Tom Pellens, Sourovi De, Sope Otulana, Karin Seyfert
In 2011-12, UNHCR formulated a new global Framework for the Protection of Children and two global strategies on Education, and Sexual and Gender Based Violence (SGBV) with initial five-year timeframes for implementation. The three strategies define organisational objectives, and provide a policy framework and guidance for country level strategies. Although independently formulated, the three distinct strategies address crosscutting protection factors, risks, and concerns.
We were commissioned to design and conduct an evaluation in partnership with LSHTM to assess the quality, implementation, and emerging results of the three strategies.
The three strategies underline UNHCR’s commitment to protecting vulnerable groups within the 21 million people under its mandate. The specific focus on these issues aims to better equip displaced people to exercise their rights as individuals and communities. This, it is hoped, will allow them the chance to live fuller lives.
All three protection strategies are set to end in 2016, and our evaluation findings were to be used in the decision making process for their replacements.
A key challenge for this evaluation was assessing the extent to which the content and implementation of the three independently formulated, global-level strategies have been absorbed and adapted by country offices, and have contributed to maximising protection outcomes.
We used both primary and secondary research methods to develop a conceptual framework, describing the various factors at HQ, regional, and country levels that define successful strategy implementation and protection outcomes.
To understand the depth of UNHCR’s implementation and the possible effects these strategies may have on improving protection of persons of concern, we conducted a small-scale quantitative survey for the 31 “priority” UNHCR countries, and in-depth qualitative research in a further six countries. An extensive document review further complemented our mixed methods approach.
Specific services we provided included:
- Development of a conceptual framework for the study, focusing on the variables which will influence attainment of strategy implementation outcomes;
- Review of internal UNHCR strategy documents, supplemental materials at various levels and external academic, organisational, and policy documents on protection guidance and frameworks in countries where the strategy has been implemented;
- Desk review, phone interviews and email interviews to understand implementation history and strategy absorption in 31 countries worldwide, as well as in UNHCR HQ;
- In depth qualitative research in six sampled countries: Egypt (all three strategies), Chad (all three strategies), Rwanda (all three strategies), Mexico (child protection), Iran (education), and Bangladesh (SGBV and education); and,
- Development of policy recommendations based on the evidence.

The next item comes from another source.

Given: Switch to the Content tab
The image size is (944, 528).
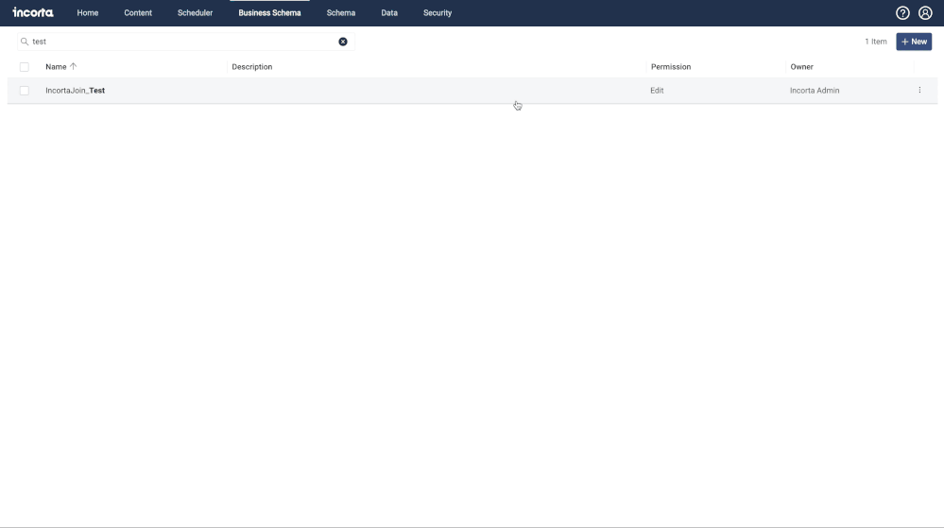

The evaluation findings, conclusions and related recommendations were disseminated in an end-of-project webinar facilitated by an external agency. The webinar was to incite discussion of the evaluation findings and include a Q&A session with UNHCR staff from study countries. Over the longer term, the evaluation will inform:
- UNHCR's global strategic planning process for Child Protection, Education and SGBV following 2016;
- UNHCR's processes, systems and tools for drafting, implementing and monitoring global thematic strategies; and,
- UNHCR's approaches and policies in these three areas.